Le reazioni dei familiari al processo
Nell’aula della Corte d’Assise del Tribunale di Milano, gli interventi delle parti in causa si protraggono per quasi quattro ore. Prima dell’avvocato della difesa, a parlare sono il pubblico ministero, Francesco De Tommasi, e il legale delle parti civili, Emanuele De Mitri. Il primo chiede che sia messa agli atti una memoria da lui depositata con le valutazioni sulle carte prodotte dal legale Alessia Pontenani – richiesta rigettata dalla corte. Il secondo si fa portavoce della famiglia dell’imputata, che si è costituita parte civile e avanza una richiesta di risarcimento a beneficio della madre e della sorella della Pifferi.
Entrambe sono in aula e le loro reazioni – occhiate, mormorii, fremiti – sono come una didascalia a commento dell’udienza. Le due vengono menzionate più volte nell’arringa dell’avvocato difensore, che muove nei loro confronti un’accusa di responsabilità morale. Come a suggerire che prima di Diana ci sia stata un’altra vittima, Alessia stessa. A termine del processo entrambe si concederanno alla stampa, prendendo le distanze dalla Pifferi e dalla ricostruzione del loro contesto familiare sviluppata in aula.
La lettura della sentenza
Sono circa le 13 quando la Corte si ritira in Camera di consiglio per deliberare. Dopo poco più di due ore i giudici sono già pronti a rientrare. Un tempo lampo, se si considera che in mezzo ci sarà stata anche una pausa per il pranzo. Al rientro in aula la tensione è palpabile. La sorella della Pifferi trema, la madre ha il fiato sospeso. Alessia Pifferi sfila davanti a una schiera di giornalisti con il volto rassegnato. La sua espressione si farà ancora più affranta alla lettura della sentenza da parte del giudice Ilio Mannucci Pacini.

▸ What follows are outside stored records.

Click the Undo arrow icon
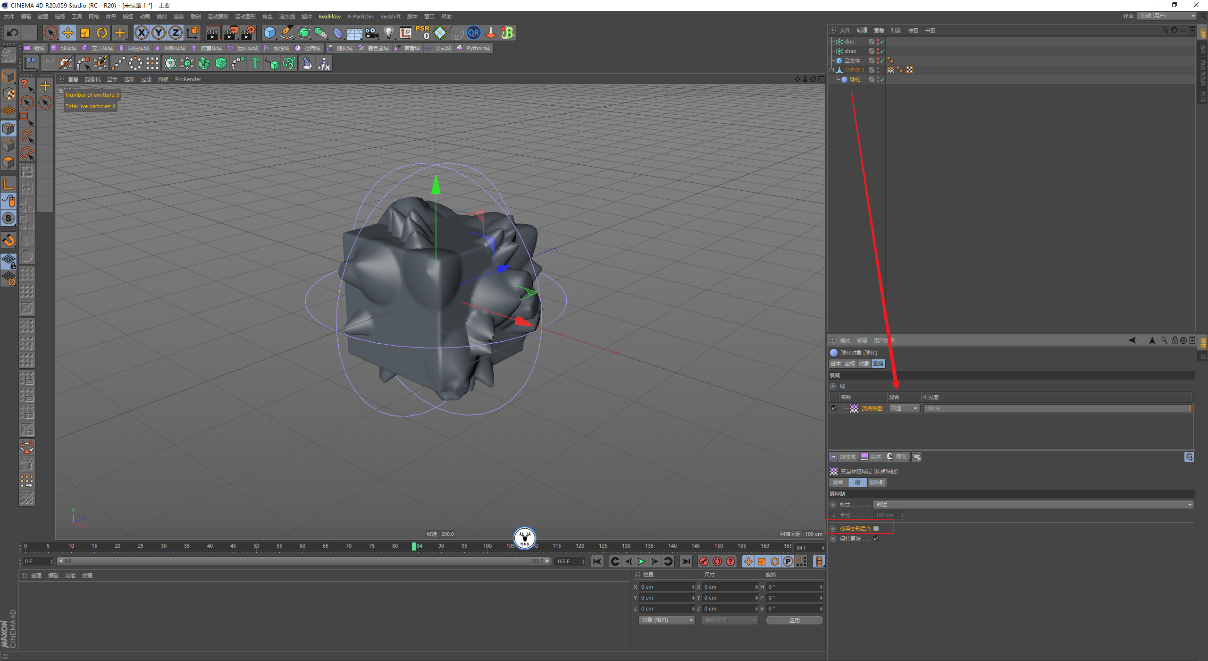1208x661 pixels. (13, 33)
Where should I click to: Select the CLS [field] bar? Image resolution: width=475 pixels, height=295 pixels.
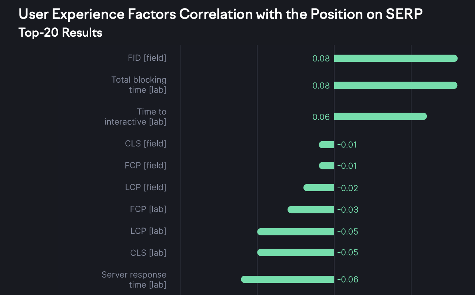click(x=326, y=145)
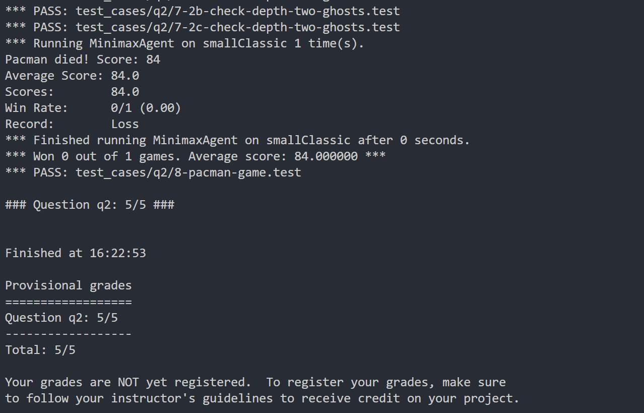Click the 'Your grades are NOT yet registered' line
The height and width of the screenshot is (413, 644).
pos(255,382)
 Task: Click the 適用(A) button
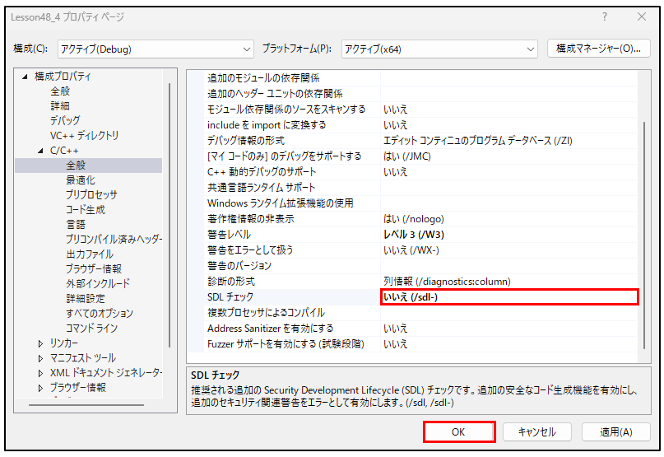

La condanna è la più severa, come richiesto dal pm: ergastolo. Con l’aggravante dei futili motivi e del vincolo di discendenza, cioè del rapporto che intercorre tra madre e figlia. Esclusa la premeditazione. Il giudice stabilisce anche il risarcimento per i familiari, così che nel giro di tre file di posti c’è la desolazione della Pifferi e poco più indietro l’esultanza della madre e della sorella.